And maybe I'm wrong, but I've had a number of doctors over the past few years who have given me the impression that they just think I'm hopeless. I've kept my A1c below 5.5% the entire time, I've taken my medication, I've never skipped a doctor's appointment, and I've lost ~100 pounds, but for some reason they treat me like complications are inevitable and diabetes will shorten my life.

In short: they're managing me, keeping me alive right now, not trying to help me live as long as I would've without diabetes. I suspect they think it's a foregone conclusion that I will die younger and that I have to be unhealthy, so rather than assisting me in tightly controlling blood sugar and supporting my diet (a diet they believe is questionable in the first place), they'd rather just help me avoid dying in my sleep of low blood sugar.
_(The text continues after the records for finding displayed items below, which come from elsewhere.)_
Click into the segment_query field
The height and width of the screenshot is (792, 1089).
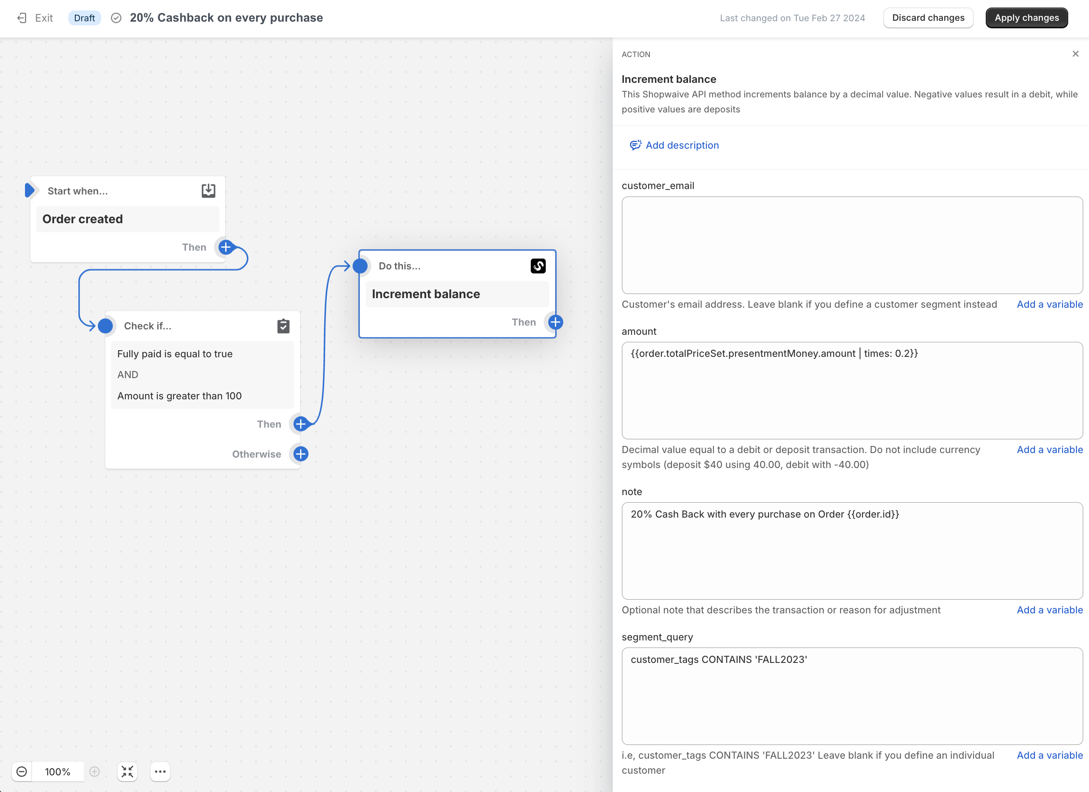tap(852, 696)
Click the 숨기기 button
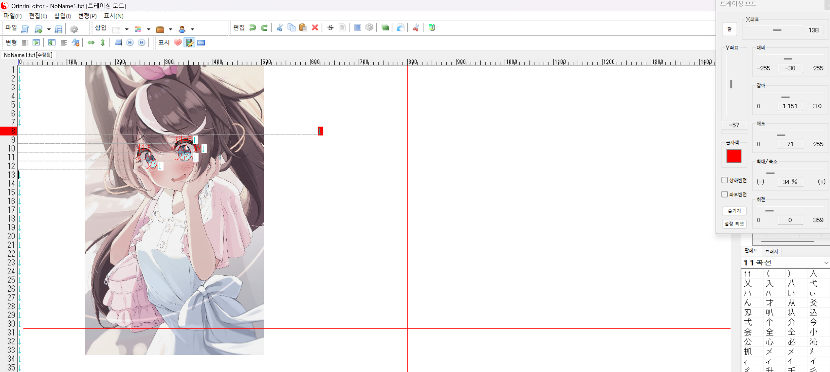This screenshot has width=830, height=372. coord(734,211)
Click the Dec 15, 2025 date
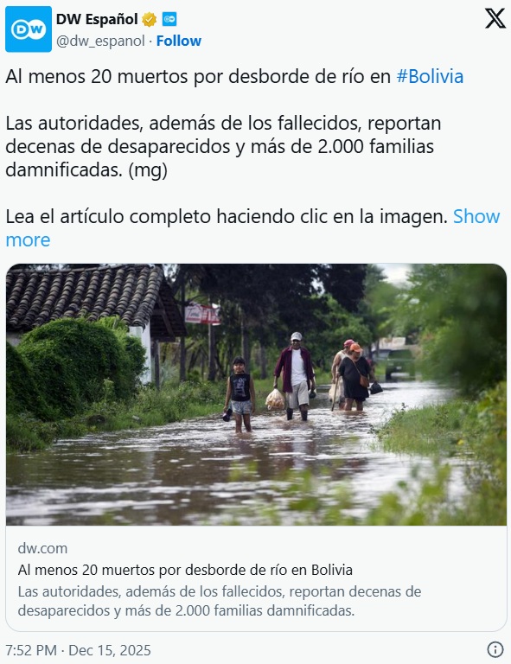The height and width of the screenshot is (664, 511). pyautogui.click(x=110, y=650)
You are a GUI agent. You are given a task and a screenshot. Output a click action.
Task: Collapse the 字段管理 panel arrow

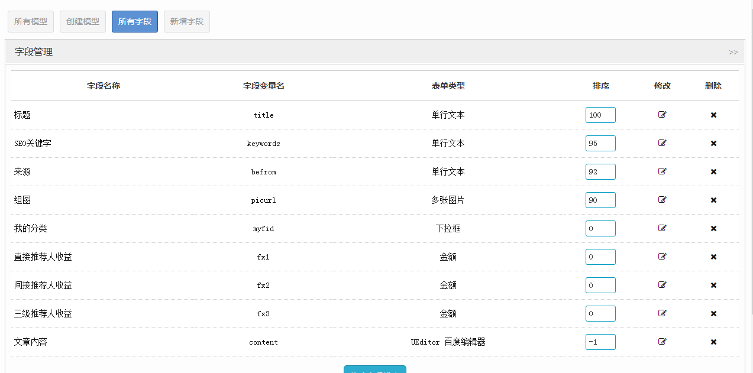733,52
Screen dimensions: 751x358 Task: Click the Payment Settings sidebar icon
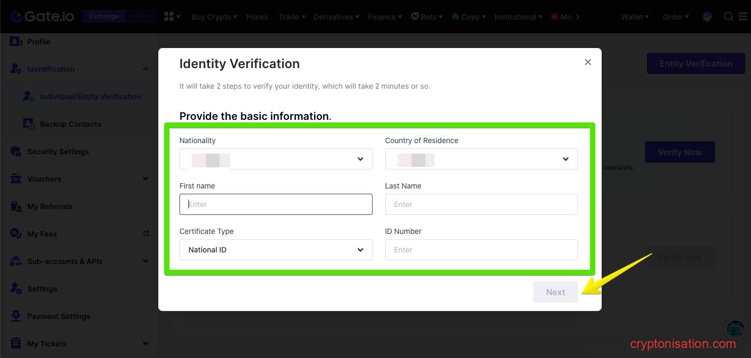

Sadly, these diabetic forums are full of people who are unusual because of how much they care and how hard they work. Doctors don't see diabetics like us often enough and then the poorly controlled diabetic becomes a reinforced stereotype. They give bad advice, their diabetic patients are uncontrolled and sick, therefore all diabetics are uncontrolled and sick and nothing can be done.

My doctor saw my BG log, told me that I had the best blood sugar he'd probably see in a diabetic in the next ten years (huh?), and then talked to me about how I didn't have kidney damage because I haven't been diabetic long enough. I'm like, do you even know what causes kidney disease in a diabetic?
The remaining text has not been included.